-- Start Supplied material --
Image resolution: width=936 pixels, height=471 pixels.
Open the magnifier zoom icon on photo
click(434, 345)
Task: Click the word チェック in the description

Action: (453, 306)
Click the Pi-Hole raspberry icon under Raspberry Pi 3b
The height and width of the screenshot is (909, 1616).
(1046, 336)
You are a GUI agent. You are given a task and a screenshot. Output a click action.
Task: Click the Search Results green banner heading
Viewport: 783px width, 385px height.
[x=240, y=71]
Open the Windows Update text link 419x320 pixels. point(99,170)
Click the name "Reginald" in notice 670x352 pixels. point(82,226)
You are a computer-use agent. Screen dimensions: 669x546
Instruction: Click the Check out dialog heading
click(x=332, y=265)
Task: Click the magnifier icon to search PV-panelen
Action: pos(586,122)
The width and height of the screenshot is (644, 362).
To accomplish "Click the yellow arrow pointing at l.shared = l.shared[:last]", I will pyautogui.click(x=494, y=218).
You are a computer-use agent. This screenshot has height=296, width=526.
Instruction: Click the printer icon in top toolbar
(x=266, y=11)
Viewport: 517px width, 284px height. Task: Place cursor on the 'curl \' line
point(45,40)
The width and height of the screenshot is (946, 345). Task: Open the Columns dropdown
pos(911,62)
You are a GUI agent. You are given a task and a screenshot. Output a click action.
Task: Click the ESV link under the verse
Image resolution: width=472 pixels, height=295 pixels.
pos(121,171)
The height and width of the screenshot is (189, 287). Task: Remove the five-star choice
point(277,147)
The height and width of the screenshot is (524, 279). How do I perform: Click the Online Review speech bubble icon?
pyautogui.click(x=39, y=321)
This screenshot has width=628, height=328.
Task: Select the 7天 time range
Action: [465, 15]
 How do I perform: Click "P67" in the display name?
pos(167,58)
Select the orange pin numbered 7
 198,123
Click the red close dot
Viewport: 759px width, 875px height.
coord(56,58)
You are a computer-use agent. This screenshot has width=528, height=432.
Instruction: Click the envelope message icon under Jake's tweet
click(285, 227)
-- End Supplied material --
Exercise:
Please repeat the data above with "computer-use agent" replaced by "screen-control agent" everywhere it occurs, and change nothing else.

Answer below:
Image resolution: width=936 pixels, height=471 pixels.
Open the magnifier zoom icon on photo
click(434, 345)
Task: Click the word チェック in the description

Action: (453, 306)
Click the Pi-Hole raspberry icon under Raspberry Pi 3b
The height and width of the screenshot is (909, 1616).
(1046, 336)
You are a GUI agent. You are given a task and a screenshot. Output a click action.
Task: Click the Search Results green banner heading
Viewport: 783px width, 385px height.
[x=240, y=71]
Open the Windows Update text link 419x320 pixels. point(99,170)
Click the name "Reginald" in notice 670x352 pixels. point(82,226)
You are a screen-control agent. Screen dimensions: 669x546
Instruction: Click the Check out dialog heading
click(x=332, y=265)
Task: Click the magnifier icon to search PV-panelen
Action: pos(586,122)
The width and height of the screenshot is (644, 362).
To accomplish "Click the yellow arrow pointing at l.shared = l.shared[:last]", I will pyautogui.click(x=494, y=218).
You are a screen-control agent. This screenshot has height=296, width=526.
Instruction: Click the printer icon in top toolbar
(x=266, y=11)
Viewport: 517px width, 284px height. Task: Place cursor on the 'curl \' line
point(45,40)
The width and height of the screenshot is (946, 345). Task: Open the Columns dropdown
pos(911,62)
You are a GUI agent. You are given a task and a screenshot. Output a click action.
Task: Click the ESV link under the verse
Image resolution: width=472 pixels, height=295 pixels.
pos(121,171)
The height and width of the screenshot is (189, 287). Task: Remove the five-star choice
point(277,147)
The height and width of the screenshot is (524, 279). How do I perform: Click the Online Review speech bubble icon?
pyautogui.click(x=39, y=321)
This screenshot has width=628, height=328.
Task: Select the 7天 time range
Action: [465, 15]
 How do I perform: Click "P67" in the display name?
pos(167,58)
Select the orange pin numbered 7
 198,123
Click the red close dot
Viewport: 759px width, 875px height.
coord(56,58)
You are a screen-control agent. This screenshot has width=528, height=432.
Instruction: Click the envelope message icon under Jake's tweet
click(285, 227)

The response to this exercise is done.